University of Copenhagen opens a Center for Disaster Research
With climate change increasingly wreaking havoc the world over, besides traditional natural disasters such as earthquakes and tsunamis, managing natural disasters more efficiently is a priority for the future. For that reason, the University of Copenhagen has created the Copenhagen Center for Disaster Research (COPE), a hub of multidisciplinary expertise on disaster management, based on analysis and intelligence.
One of the main concepts behind COPE is the Disaster Situation Room, a place where both researchers and specialists with first-hand experience in disaster relief can meet to brainstorm and provide advice during disasters. One of the key aspects of the center’s ethos is to bring analytical skills into disaster management. This includes factoring in, for instance, cultural aspects of the populations affected, which provide clues on how to proceed more effectively. The center will collect data from each case to build a knowledge bank by monitoring relief aid activities, media coverage and political agendas.
The media will be a main focus of the center’s work, since media coverage influences how relief work is carried out and what it achieves. Despite its role in creating awareness of disasters, its focus often can do more harm than good. Peter Kjær Mackie Jensen, head of the research center, cites as an example the relief efforts after the earthquake that devastated Haiti in 2010. While people were dying in the streets, financial resources were going mainly towards digging survivors out of the rubble because the latter made for more dramatic TV.
The idea for the center was inspired by the handling of the 2004 tsunami in Asia during the Christmas holiday season. At the time, hundreds of thousands of people lost their lives. Faced with a tragedy of unprecedented scale, relief operations lacked coordination and, as a consequence, there was less collaboration between different fields of expertise than there could have been.

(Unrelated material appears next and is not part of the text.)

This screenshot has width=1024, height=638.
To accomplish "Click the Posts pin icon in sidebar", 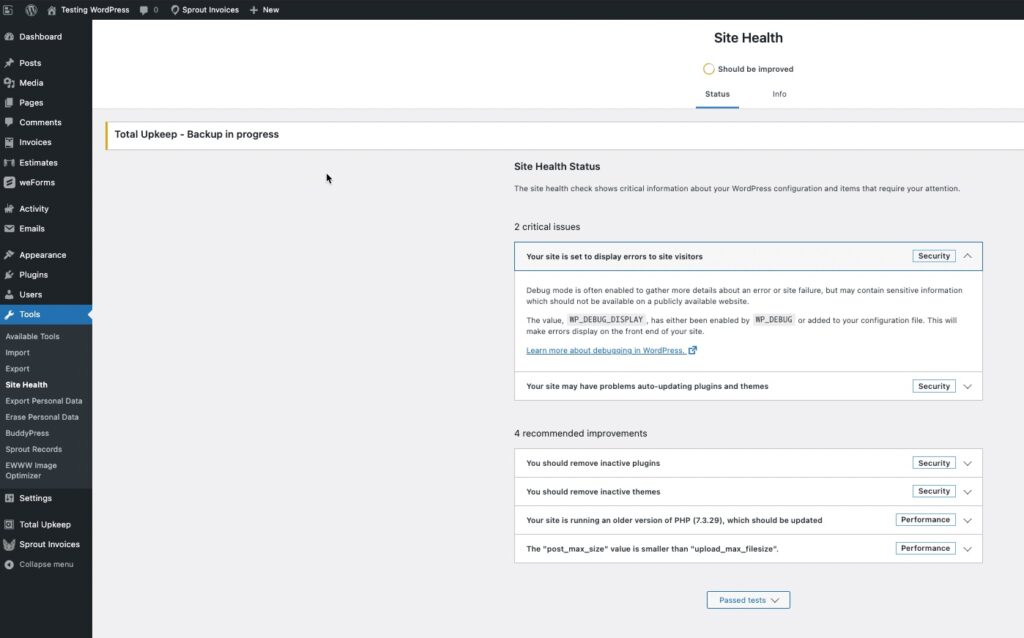I will coord(9,63).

Given Denmark’s tradition of volunteering aid for nations around the world – no strings attached – I’m not surprised. This is the sort of venture we should see as an add-on to the work after-the-fact by FEMA in the United States, by the Red Cross and the Red Crescent around the world. Of course, don’t hold your breath waiting for Congress to fund a national effort. The Know-Nothings still don’t think that FEMA is necessary – and 67 members of the House voted against the minimal loan guarantee just passed to aid victims of Hurricane Sandy – weeks late.
Still, I can think of several universities here in the States ready and willing to take up ventures this sensible. The spirit of cooperation and humanism may not exist inside the DC Beltway; but, it’s alive and well in many institutions of higher learning.